Condense the paragraph of the movie review below that begins "The movie is about a star soccer player" into a short bulleted list that keeps its main plot facts.

Reading text:

============================================================

So many movies, so little time!

 

Bella was one of the winning films at the Heartland Film Festival last October.  I tried three times to see it then and it was always sold out.  So now it is at College Park Theaters and it is definitely worth seeing.

 

The movie is about a star soccer player who quits playing because of a serious tragedy.  He cooks in his brother’s restaurant.  It is in the restaurant that Jose meets Nina, a waitress.  Nina is shocked by a discovery and Jose reaches out to her.  They spend a day in New York trying to resolve both their issues.

 

This is the most amazing love story I have ever seen.  But the love is not between Jose and Nina.  I kept thinking about the Apostle Paul and his image that we are God’s adopted children and what that means.  This story demonstrates exactly what that means.  The family love and relationships are heart warming and so real.

 

The film company that made Bella is called Metanoia.  Metanoia, a Greek word meaning a change of mind. A radical revision and transformation of our whole mental process. Metanoia means a new mind about who we are, how we relate to God and others.  We translate it as “conversion” but I am not sure that carries the intended impact.

 

Anyway, this is a film about adoption as a child of God and about conversion or transformation.

============================================================

Data provided:

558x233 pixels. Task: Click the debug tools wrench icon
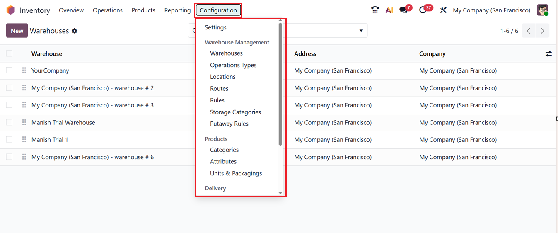pyautogui.click(x=443, y=10)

============================================================

Solution to this problem:
- Jose, a star soccer player, quits playing because of a serious tragedy.
- He cooks in his brother's restaurant, where he meets Nina, a waitress.
- Nina is shocked by a discovery, and Jose reaches out to her.
- The two spend a day in New York trying to resolve both their issues.